Marc Bonomelli, qui a entre autres contribué au Monde des religions, s’est immergé pendant deux ans dans les milieux des néo-spiritualités. Il en a tiré le livre Nouvelles Routes du soi (Ed. Arkhê), sorti le 10 novembre 2022. Dans le quotidien romand Le Temps du 21 novembre, il décrypte les ressorts qui sous-tendent cette «soif» spirituelle.
Le journaliste constate tout d’abord un «désintérêt, voire un désenchantement, vis-à-vis de la religion chrétienne en particulier, notamment auprès des jeunes générations», qui revitalisent le plus les religions néo-paganistes. Pour Marc Bonomelli, ce phénomène est lié au «besoin de suivre une sorte de ligne directe avec le divin (…) On pourrait même parler d’allergie au dogme.» Une des personnes qu’il a interviewées lui a affirmé que se fier à un guide ou à une doctrine, c’était risquer l’aliénation. «Donc, pour cheminer, il faut faire le plus d’expériences possibles».
Un «bricolage, ou métissage contemporain» qui est aussi limité. Même si les cheminants piochent dans plusieurs voies ou disciplines, ils ne piochent pas partout. De grandes tendances dominent, qui sont en ce moment le chamanisme, le yoga et les paganismes antiques. D’un bout à l’autre de la planète, les rituels s’uniformisent. Un phénomène également lié aux réseaux sociaux. Parmi ces pratiques, on peut autant parler de néodruidisme ou de chamanisme que simplement de communication animale ou de marches en forêt, qui sont une forme de lien avec le vivant perçu comme sacré, divin parfois.
«S’est aussi développée l’idée selon laquelle la terre se défendrait»
Marc Bonomelli
L’attrait pour le néo-paganisme est ainsi corrélé avec la question de l’écologie, estime Marc Bonomelli. Il n’y a pas une seule théologie dans la nébuleuse des nouvelles spiritualités, mais un discours assez prégnant qui veut que les premières formes de spiritualité avaient un lien direct avec le divin via «les esprits de la nature», le «Grand tout», etc. Sans médiation institutionnelle, sans église, sans dogme, sans doctrine.
Certains pensent aussi que le monothéisme aurait surgi en même temps que le patriarcat, qui nous aurait fait perdre cet accès direct au divin. Les néo-spiritualités estiment que le féminin aurait une dimension sacrée, résonnerait davantage avec la terre, et porterait une sagesse du corps, ce dont les monothéismes nous auraient privé. «Les recherches historiques ou archéologiques ne valident pas cette idée», avertit toutefois l’auteur de Nouvelles Routes du soi.

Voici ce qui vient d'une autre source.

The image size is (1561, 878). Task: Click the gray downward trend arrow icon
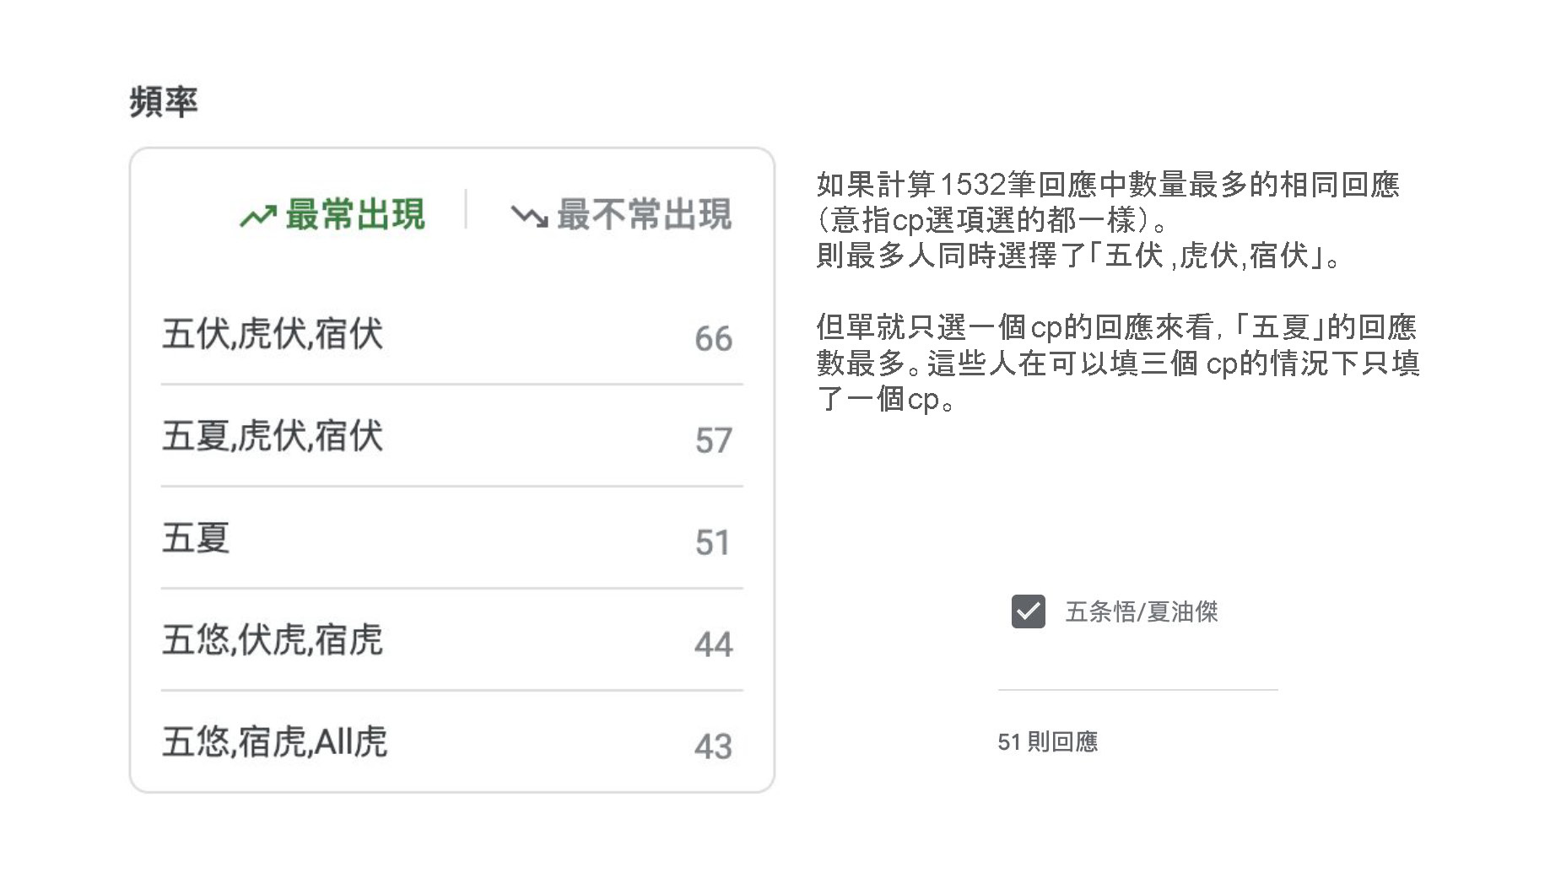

Citant le chercheur de l’anthropocène Timothy Morton, Marc Bonomelli remarque l’existence, dans ces milieux, d’une vision «Walt Disney» de la nature, qui serait douce et harmonieuse, alors que la réalité de la compétition entre les espèces demeure. «Par ailleurs, l’humanité s’est construite et a survécu en défense vis-à-vis de son environnement», précise-t-il. Dans cet ordre d’idées, sont remises au jour des figures comme Gaïa ou Pachamama, perçues comme des organismes providentiels. «Alors qu’il s’agit d’êtres très ambivalents, relève le journaliste. On prêtait à Pachamama des traits qui demandaient à être apaisés par des sacrifices humains…»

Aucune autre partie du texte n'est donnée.